L’intéressé saisit la justice et fait notamment valoir un manquement de l’employeur à son obligation de sécurité en raison de sa charge de travail excessive et réclame à ce titre le paiement de dommages et intérêts.

Sous prétexte que l’intéressé ne démontrait pas un « rythme de travail important » et que sa responsable lui avait à deux reprises expressément proposé de l’aide pour son activité au cas où il ne serait pas en mesure d’assurer certaines tâches, la cour d’appel rejette la demande.

Pour la cour d’appel, le travail demandé l’était dans « un délai raisonnable ».

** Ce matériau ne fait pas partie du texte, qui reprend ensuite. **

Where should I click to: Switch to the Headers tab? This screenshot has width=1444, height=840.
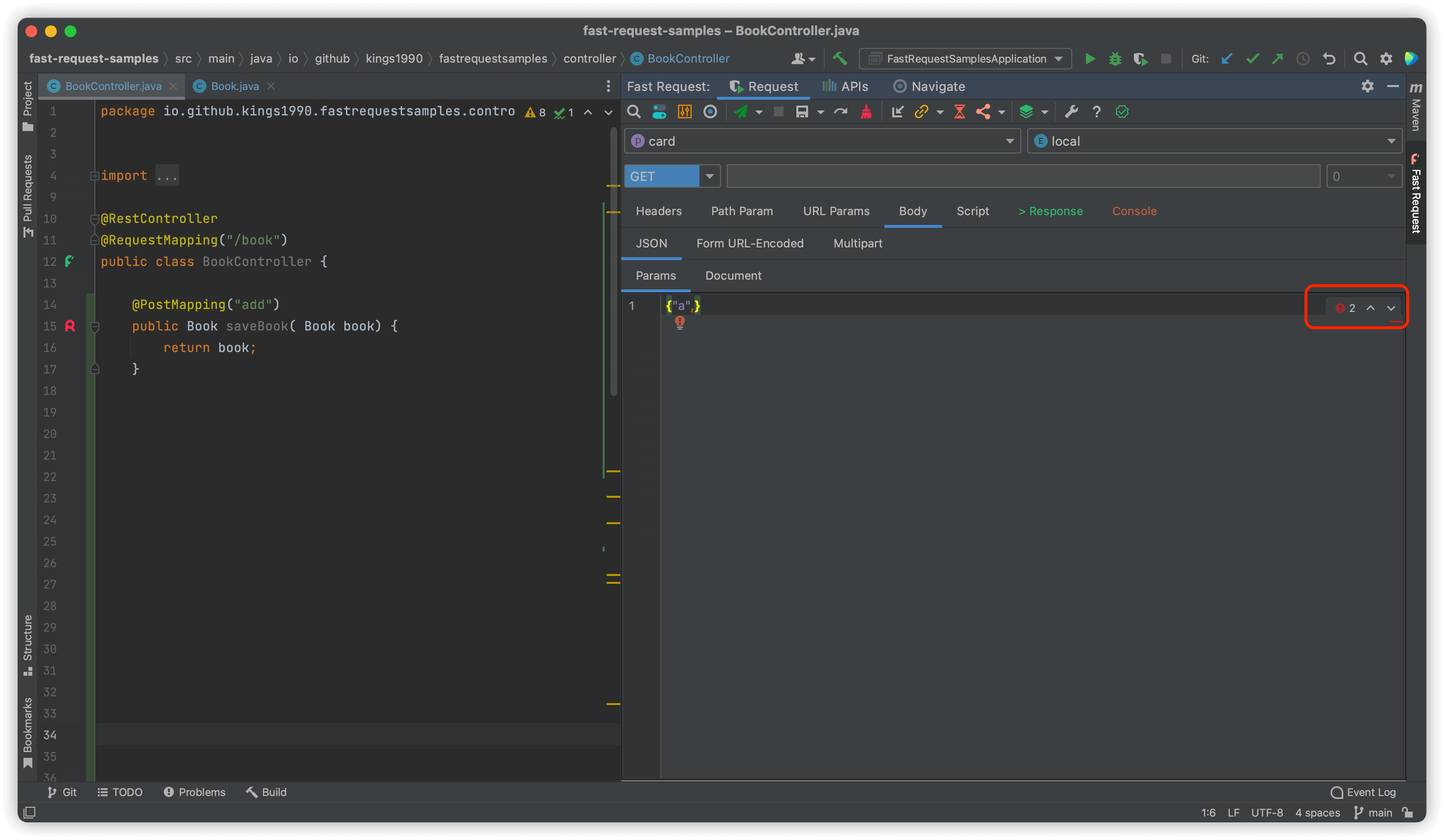click(658, 211)
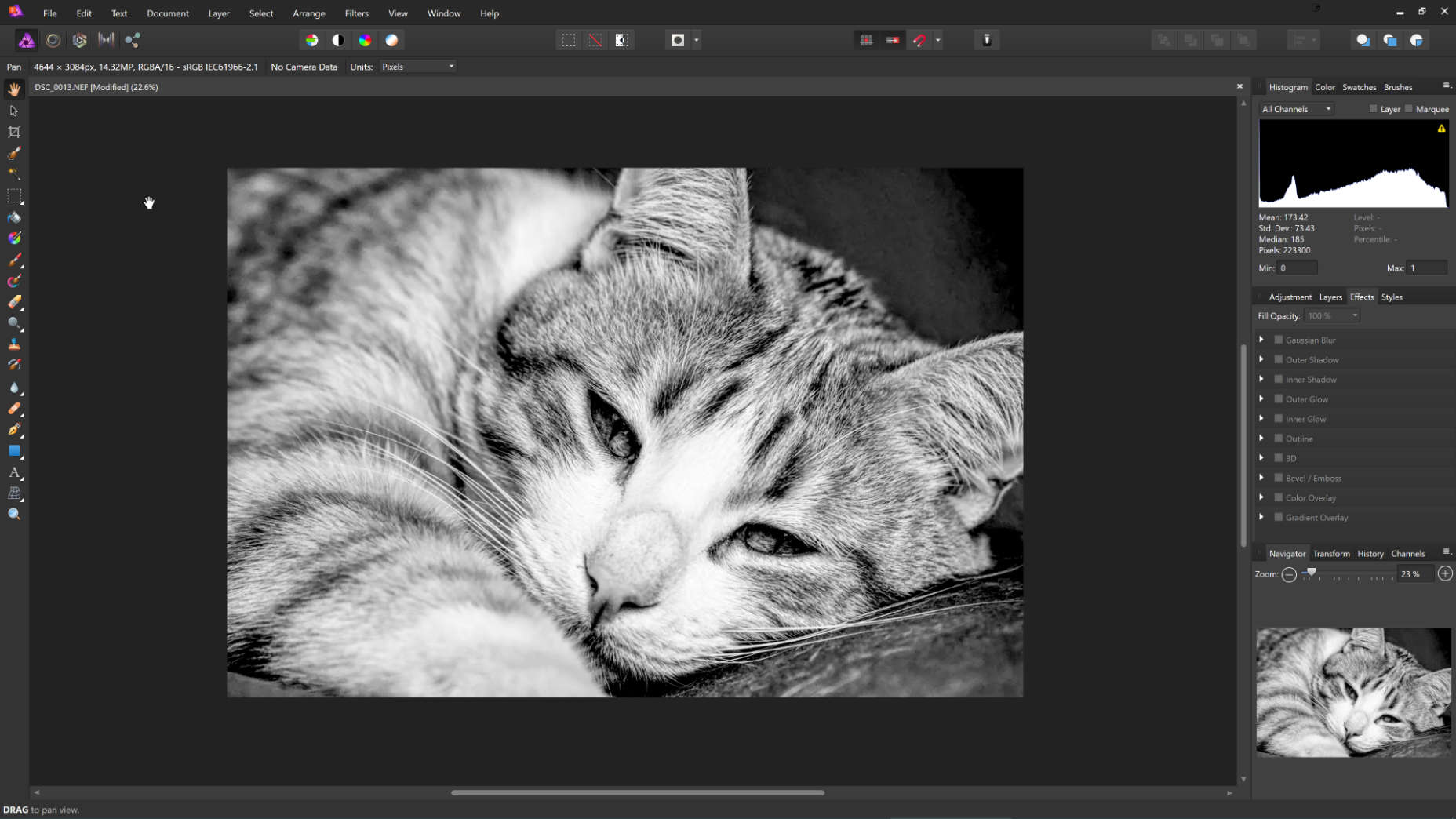This screenshot has width=1456, height=819.
Task: Enable the Outer Shadow effect checkbox
Action: 1279,359
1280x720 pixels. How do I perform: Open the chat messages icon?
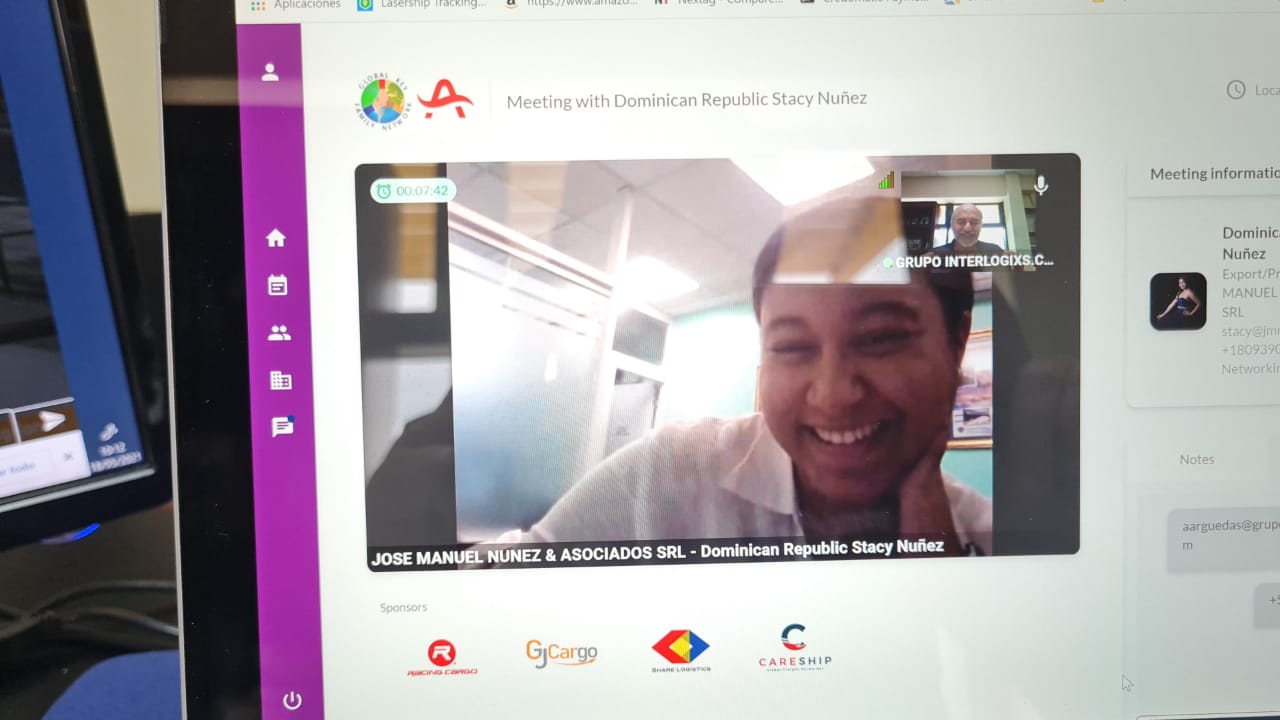coord(283,427)
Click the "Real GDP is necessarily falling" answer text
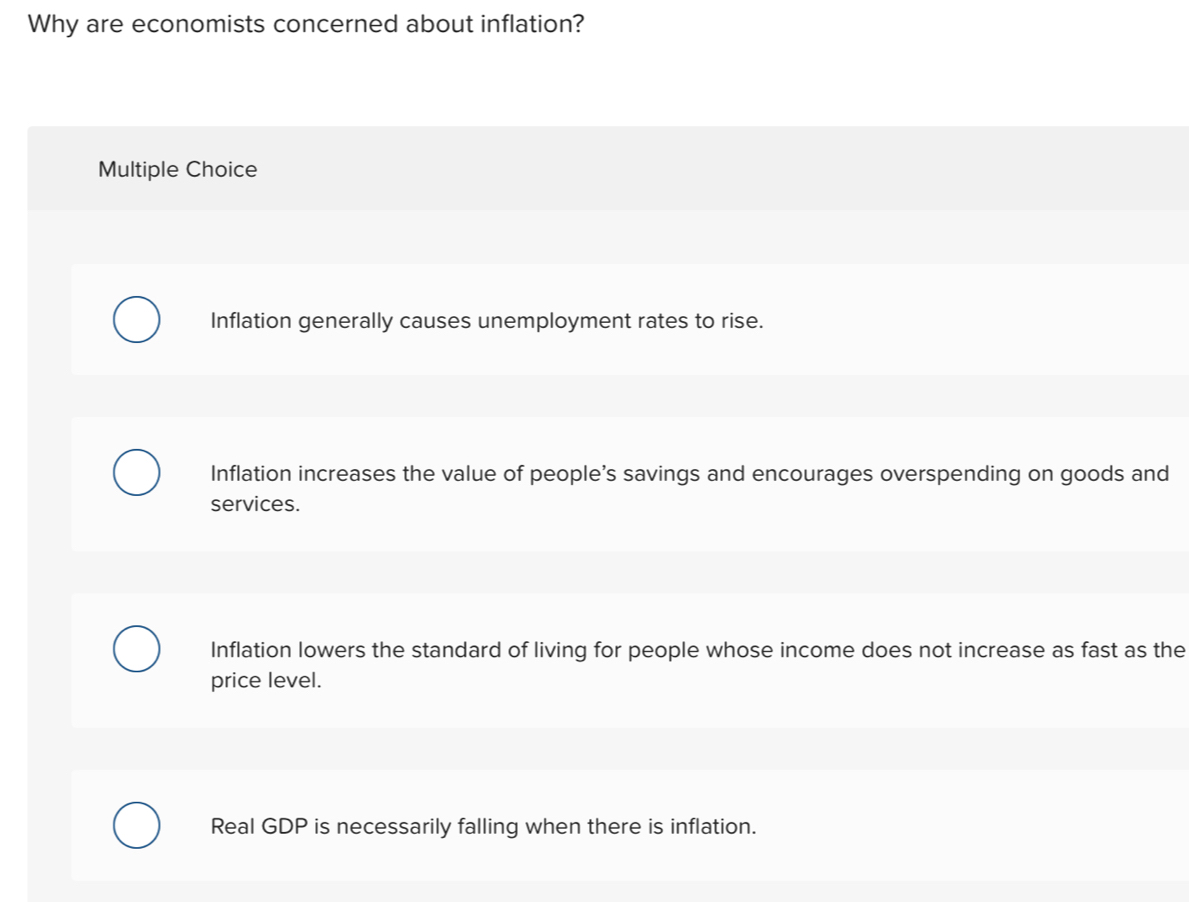The width and height of the screenshot is (1189, 902). (483, 827)
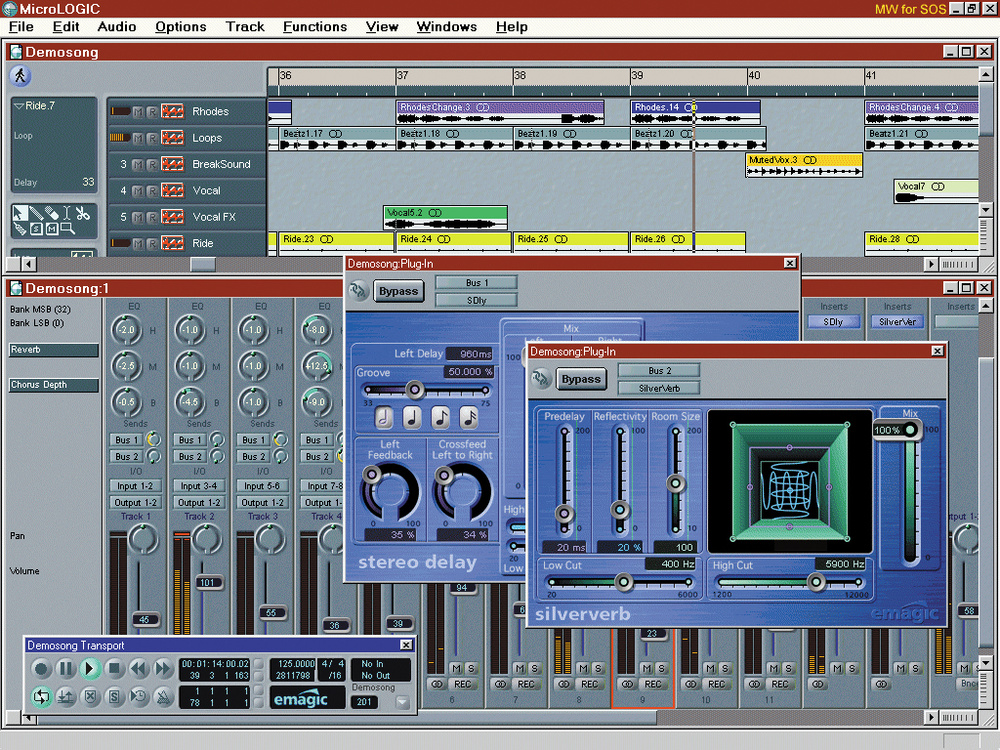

D’après les juges, si la responsable lui avait effectivement adressé de nombreux mails pour lui demander d’accomplir des tâches, les délais impartis lors des demandes initiales étaient raisonnables. Et « si les messages étaient adressés à des horaires tardifs ou lors des fins de semaine, ils correspondaient au rythme de travail de sa supérieure hiérarchique et n’appelaient pas de réponse immédiate ».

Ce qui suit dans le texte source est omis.